Andrew and I embarking a three-night tapas spree.

Google translate tells me “tapas” in English means “finger food” or “savories” but both of those words seriously underestimate both the scope and the vibrance of Spanish tapas. At it’s most basic level, a tapa is a size of a dish. They are always small, about the size you create by touching your two forefingers and thumbs together to make a circle. 

But more importantly, tapas are meant to be shared. Going for tapas is as much about tasting a smorgasbord of scrumptious food as it is about socializing. In Spain, evenings revolve around going out to the calle, reconnecting with old friends, striking up conversations with new ones and soaking in the vibrance, beauty and life of the city. Tapas are the method (you could even say the excuse) for meeting and mingling. And with heavenly options like croquetas and jamón on the menu, there are few things in life I love more than an evening of tapas. So without further pontificating, here are the top 6 tapas we fell in love with in Madrid.

> **EXERCISE BRIEF**:
Answer these questions from the passage on tapas.
(a) What two English words does Google Translate give for "tapas"?
(b) How big is a tapa, according to the passage?
(c) How many top tapas from Madrid does the passage say it will present?
The data that comes next has no connection to the passage on tapas.

> **LISTED ENTRIES**:
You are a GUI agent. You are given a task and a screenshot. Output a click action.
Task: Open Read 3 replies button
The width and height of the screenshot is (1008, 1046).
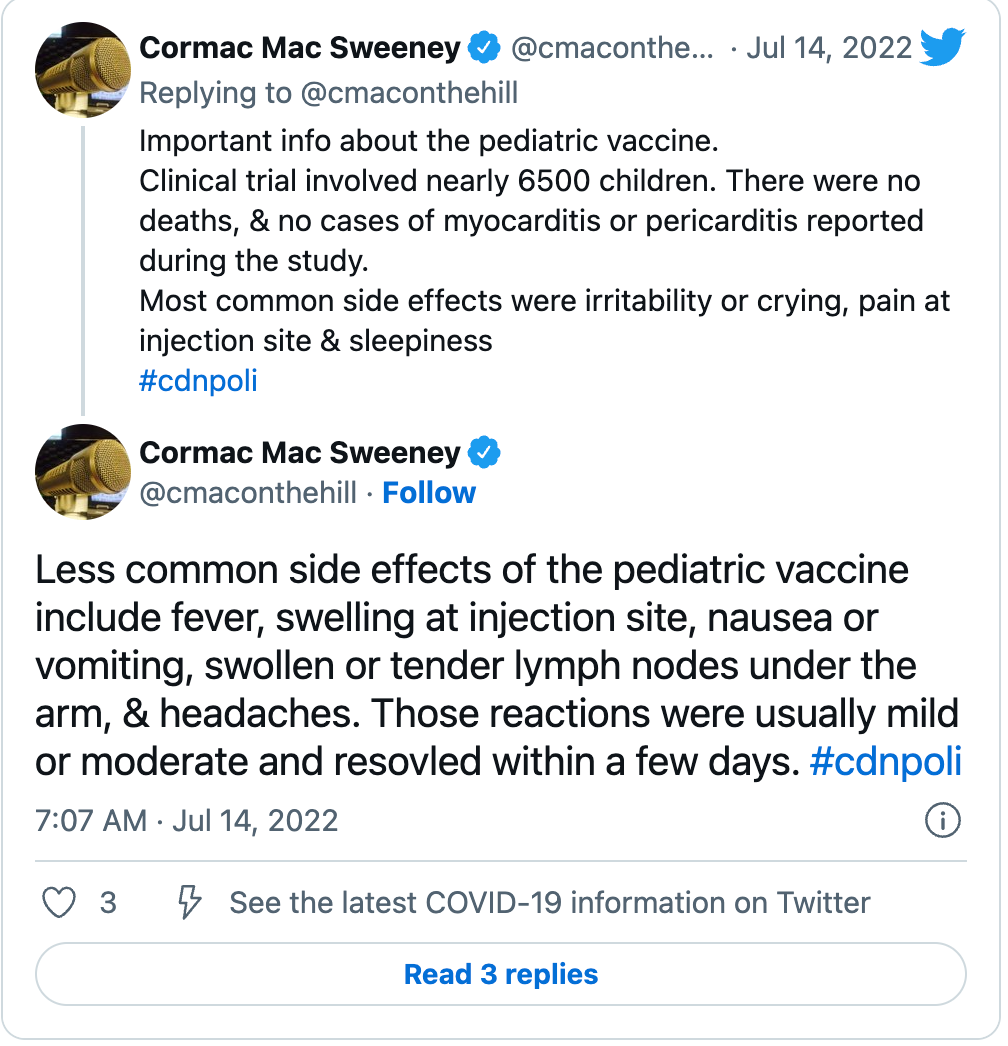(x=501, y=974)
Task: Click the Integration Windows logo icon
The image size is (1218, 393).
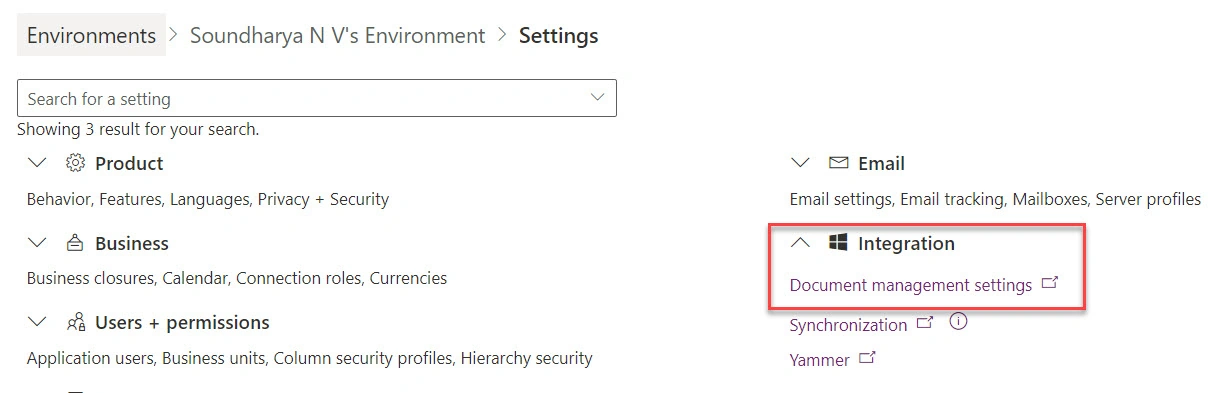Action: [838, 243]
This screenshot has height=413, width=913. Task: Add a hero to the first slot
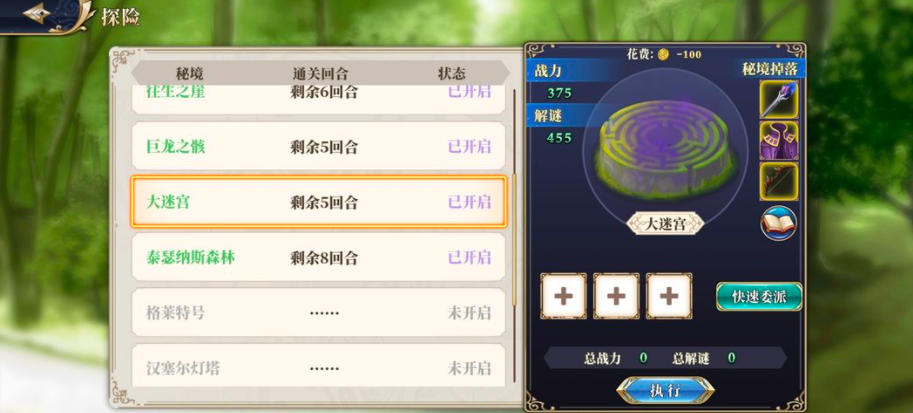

--

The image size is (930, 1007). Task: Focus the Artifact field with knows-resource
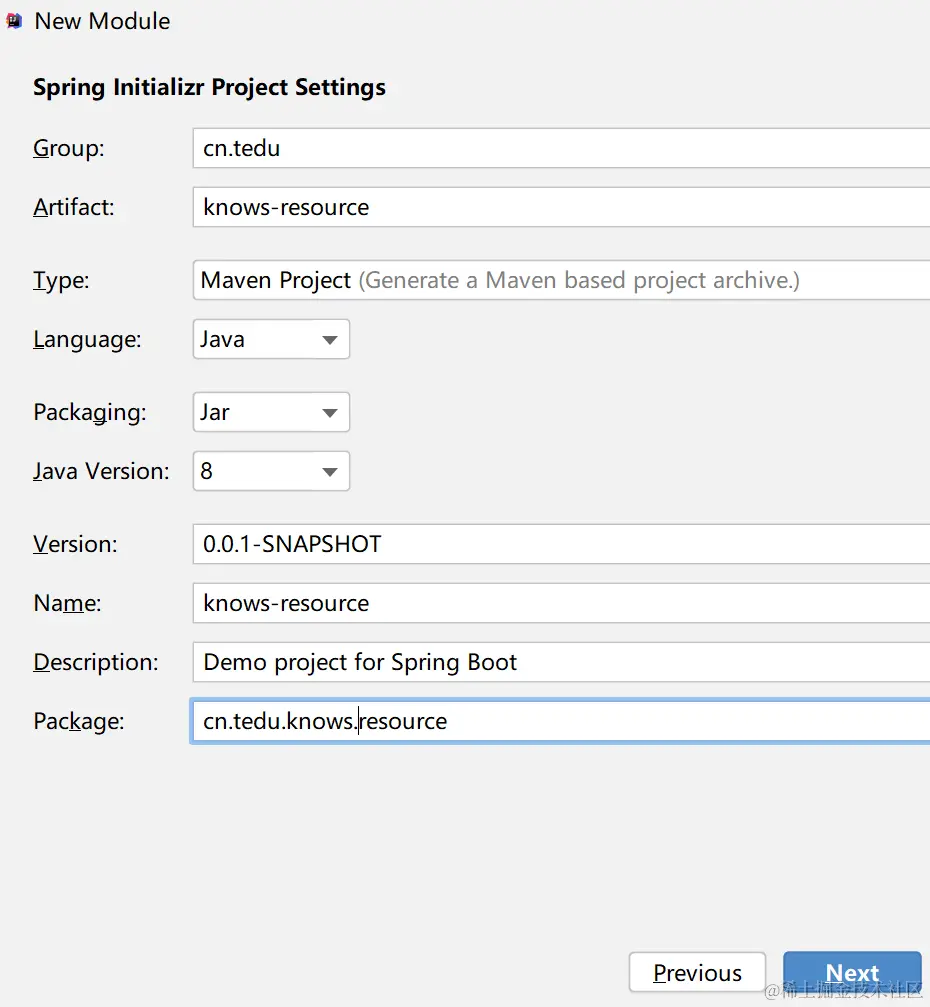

> **EXERCISE SOLUTION**:
(a) "Finger food" or "savories."
(b) It is about the size of the circle made by touching your two forefingers and thumbs together.
(c) Six.